| Task to complete |
A faithful copy of every record is needed here. Images must not appear in it.

Dataset entries
◇ ◇ ◇ ◇ ◇
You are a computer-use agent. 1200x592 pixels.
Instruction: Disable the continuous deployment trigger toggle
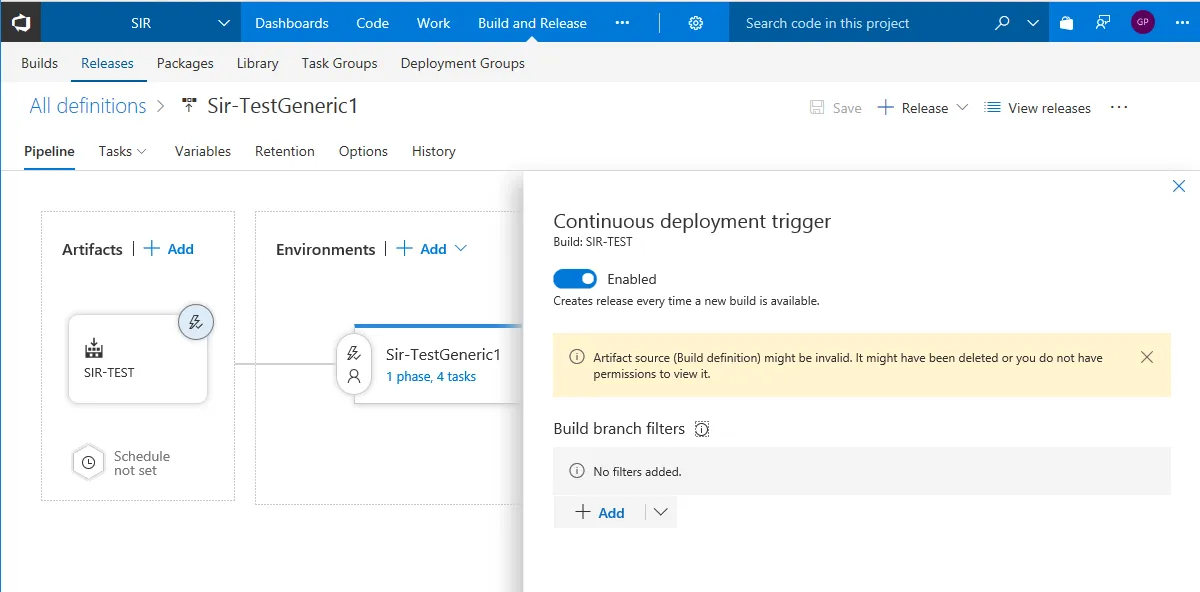(575, 279)
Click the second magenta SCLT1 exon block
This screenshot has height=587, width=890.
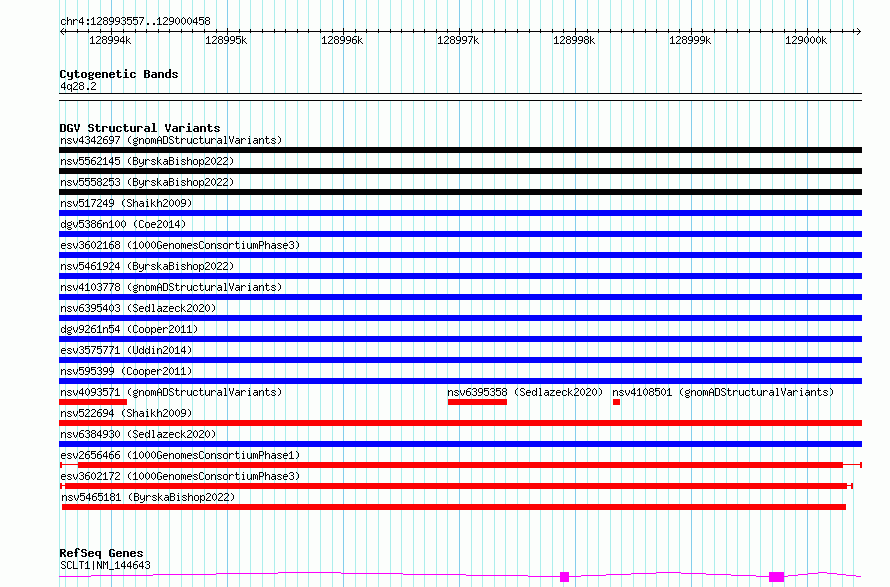[776, 577]
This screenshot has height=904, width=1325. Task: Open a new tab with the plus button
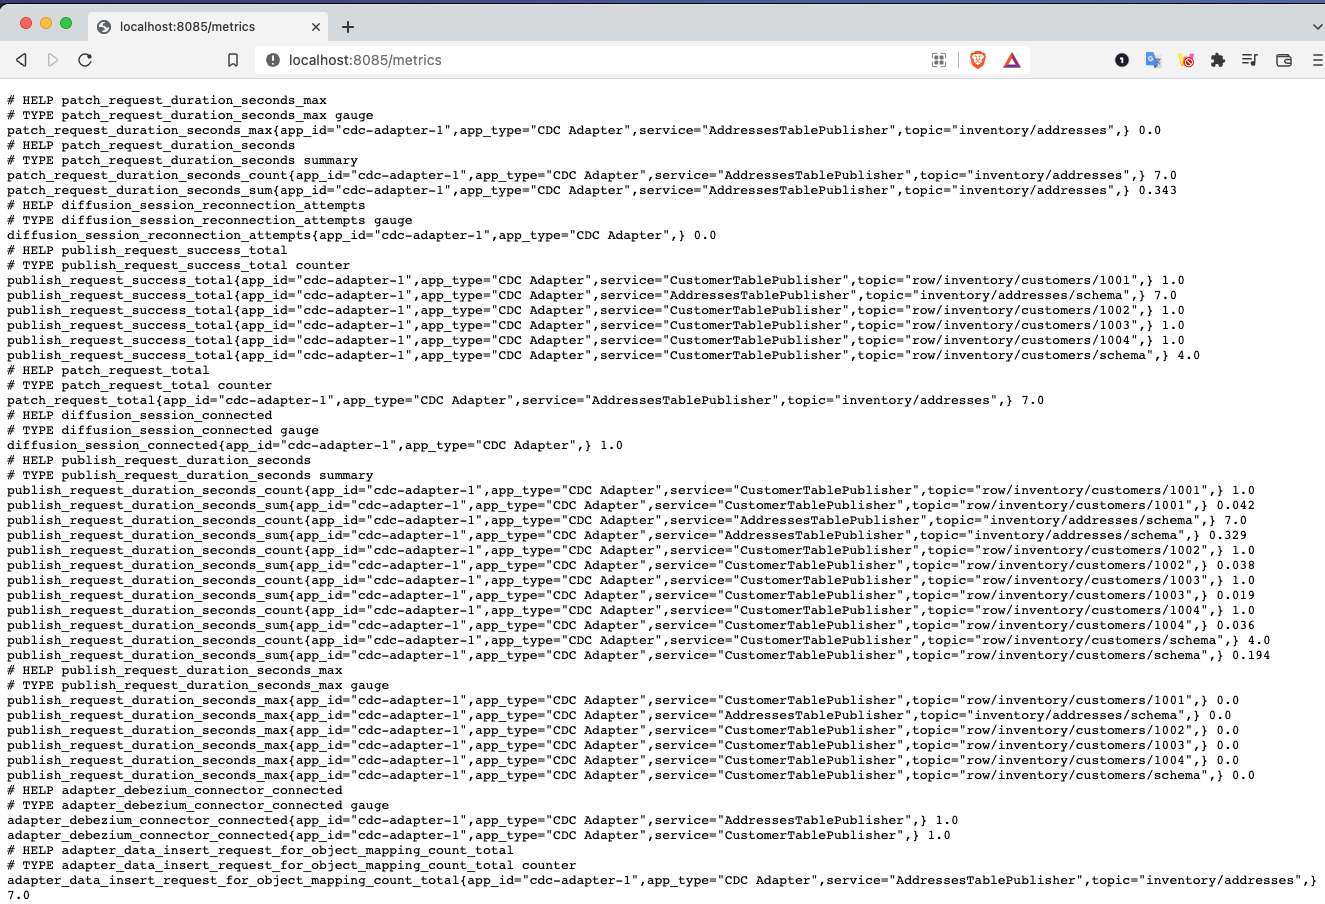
◇ ◇ ◇ ◇ ◇
| Finished exercise |
You are a computer-use agent. 1200x592 pixels.
Instruction: Disable the continuous deployment trigger toggle
(575, 279)
Click the second magenta SCLT1 exon block
This screenshot has height=587, width=890.
[776, 577]
This screenshot has height=904, width=1325. Task: Open a new tab with the plus button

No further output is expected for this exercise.